▶ **TASK DESCRIPTION**
When you write out the records, keep every line exactly as it is.

▶ **DATA IN THIS EXERCISE**

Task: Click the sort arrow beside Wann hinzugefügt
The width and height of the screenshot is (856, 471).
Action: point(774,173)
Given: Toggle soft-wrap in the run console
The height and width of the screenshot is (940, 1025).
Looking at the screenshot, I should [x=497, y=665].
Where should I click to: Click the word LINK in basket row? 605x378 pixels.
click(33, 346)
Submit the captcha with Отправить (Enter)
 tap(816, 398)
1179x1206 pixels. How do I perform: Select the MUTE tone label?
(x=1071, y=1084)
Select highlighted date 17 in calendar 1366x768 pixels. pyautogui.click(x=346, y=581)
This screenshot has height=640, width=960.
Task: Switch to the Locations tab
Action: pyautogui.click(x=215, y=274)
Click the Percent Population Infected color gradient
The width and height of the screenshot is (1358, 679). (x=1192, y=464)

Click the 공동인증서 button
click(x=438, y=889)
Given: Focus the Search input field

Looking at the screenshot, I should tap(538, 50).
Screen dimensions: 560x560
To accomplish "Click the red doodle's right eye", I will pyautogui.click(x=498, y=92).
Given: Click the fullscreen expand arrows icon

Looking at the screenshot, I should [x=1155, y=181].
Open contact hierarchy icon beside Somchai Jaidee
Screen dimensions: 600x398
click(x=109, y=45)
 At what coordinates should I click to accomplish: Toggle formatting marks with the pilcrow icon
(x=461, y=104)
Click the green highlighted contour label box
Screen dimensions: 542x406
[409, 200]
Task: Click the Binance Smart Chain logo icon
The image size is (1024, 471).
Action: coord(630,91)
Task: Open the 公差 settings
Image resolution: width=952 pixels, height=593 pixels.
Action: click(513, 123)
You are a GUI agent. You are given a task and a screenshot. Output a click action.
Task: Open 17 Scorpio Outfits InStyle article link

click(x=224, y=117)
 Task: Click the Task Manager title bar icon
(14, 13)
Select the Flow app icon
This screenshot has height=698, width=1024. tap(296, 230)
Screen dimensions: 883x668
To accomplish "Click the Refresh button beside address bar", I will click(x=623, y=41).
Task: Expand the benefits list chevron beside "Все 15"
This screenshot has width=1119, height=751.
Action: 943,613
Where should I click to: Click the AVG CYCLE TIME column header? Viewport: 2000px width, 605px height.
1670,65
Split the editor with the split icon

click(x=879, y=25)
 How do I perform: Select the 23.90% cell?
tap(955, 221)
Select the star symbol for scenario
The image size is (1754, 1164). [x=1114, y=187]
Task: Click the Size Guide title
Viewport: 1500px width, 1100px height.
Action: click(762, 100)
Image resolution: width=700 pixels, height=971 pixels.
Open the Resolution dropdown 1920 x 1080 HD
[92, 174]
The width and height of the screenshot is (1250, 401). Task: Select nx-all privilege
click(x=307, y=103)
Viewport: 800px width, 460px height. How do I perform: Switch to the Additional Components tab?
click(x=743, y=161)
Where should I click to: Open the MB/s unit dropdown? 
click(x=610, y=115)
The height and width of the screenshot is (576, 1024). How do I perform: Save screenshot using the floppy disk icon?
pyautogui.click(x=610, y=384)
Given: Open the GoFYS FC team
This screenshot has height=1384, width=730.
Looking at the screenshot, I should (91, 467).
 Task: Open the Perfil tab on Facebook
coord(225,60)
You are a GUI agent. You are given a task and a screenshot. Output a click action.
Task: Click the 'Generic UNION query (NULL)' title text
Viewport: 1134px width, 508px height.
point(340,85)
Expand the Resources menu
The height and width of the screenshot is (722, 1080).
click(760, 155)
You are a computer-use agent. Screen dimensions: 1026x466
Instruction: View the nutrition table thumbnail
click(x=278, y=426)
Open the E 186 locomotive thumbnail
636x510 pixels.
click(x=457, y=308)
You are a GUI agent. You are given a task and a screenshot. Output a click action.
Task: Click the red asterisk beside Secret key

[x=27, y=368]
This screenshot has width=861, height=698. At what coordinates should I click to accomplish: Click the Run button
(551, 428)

▶ **TASK SOLUTION**
Task: Click the sort arrow beside Wann hinzugefügt
The width and height of the screenshot is (856, 471).
Action: point(774,173)
Given: Toggle soft-wrap in the run console
The height and width of the screenshot is (940, 1025).
Looking at the screenshot, I should [x=497, y=665].
Where should I click to: Click the word LINK in basket row? 605x378 pixels.
click(33, 346)
Submit the captcha with Отправить (Enter)
 tap(816, 398)
1179x1206 pixels. How do I perform: Select the MUTE tone label?
(x=1071, y=1084)
Select highlighted date 17 in calendar 1366x768 pixels. pyautogui.click(x=346, y=581)
This screenshot has height=640, width=960.
Task: Switch to the Locations tab
Action: pyautogui.click(x=215, y=274)
Click the Percent Population Infected color gradient
The width and height of the screenshot is (1358, 679). (x=1192, y=464)

Click the 공동인증서 button
click(x=438, y=889)
Given: Focus the Search input field

Looking at the screenshot, I should tap(538, 50).
Screen dimensions: 560x560
To accomplish "Click the red doodle's right eye", I will pyautogui.click(x=498, y=92).
Given: Click the fullscreen expand arrows icon

Looking at the screenshot, I should [x=1155, y=181].
Open contact hierarchy icon beside Somchai Jaidee
Screen dimensions: 600x398
click(x=109, y=45)
 At what coordinates should I click to accomplish: Toggle formatting marks with the pilcrow icon
(x=461, y=104)
Click the green highlighted contour label box
Screen dimensions: 542x406
[409, 200]
Task: Click the Binance Smart Chain logo icon
The image size is (1024, 471).
Action: coord(630,91)
Task: Open the 公差 settings
Image resolution: width=952 pixels, height=593 pixels.
Action: click(513, 123)
You are a GUI agent. You are given a task and a screenshot. Output a click action.
Task: Open 17 Scorpio Outfits InStyle article link

click(x=224, y=117)
 Task: Click the Task Manager title bar icon
(14, 13)
Select the Flow app icon
This screenshot has height=698, width=1024. tap(296, 230)
Screen dimensions: 883x668
To accomplish "Click the Refresh button beside address bar", I will click(x=623, y=41).
Task: Expand the benefits list chevron beside "Все 15"
This screenshot has width=1119, height=751.
Action: 943,613
Where should I click to: Click the AVG CYCLE TIME column header? Viewport: 2000px width, 605px height.
1670,65
Split the editor with the split icon

click(x=879, y=25)
 How do I perform: Select the 23.90% cell?
tap(955, 221)
Select the star symbol for scenario
The image size is (1754, 1164). [x=1114, y=187]
Task: Click the Size Guide title
Viewport: 1500px width, 1100px height.
Action: click(762, 100)
Image resolution: width=700 pixels, height=971 pixels.
Open the Resolution dropdown 1920 x 1080 HD
[92, 174]
The width and height of the screenshot is (1250, 401). Task: Select nx-all privilege
click(x=307, y=103)
Viewport: 800px width, 460px height. How do I perform: Switch to the Additional Components tab?
click(x=743, y=161)
Where should I click to: Open the MB/s unit dropdown? 
click(x=610, y=115)
The height and width of the screenshot is (576, 1024). How do I perform: Save screenshot using the floppy disk icon?
pyautogui.click(x=610, y=384)
Given: Open the GoFYS FC team
This screenshot has height=1384, width=730.
Looking at the screenshot, I should (91, 467).
 Task: Open the Perfil tab on Facebook
coord(225,60)
You are a GUI agent. You are given a task and a screenshot. Output a click action.
Task: Click the 'Generic UNION query (NULL)' title text
Viewport: 1134px width, 508px height.
point(340,85)
Expand the Resources menu
The height and width of the screenshot is (722, 1080).
click(760, 155)
You are a computer-use agent. Screen dimensions: 1026x466
Instruction: View the nutrition table thumbnail
click(x=278, y=426)
Open the E 186 locomotive thumbnail
636x510 pixels.
click(x=457, y=308)
You are a GUI agent. You are given a task and a screenshot. Output a click action.
Task: Click the red asterisk beside Secret key

[x=27, y=368]
This screenshot has width=861, height=698. At what coordinates should I click to accomplish: Click the Run button
(551, 428)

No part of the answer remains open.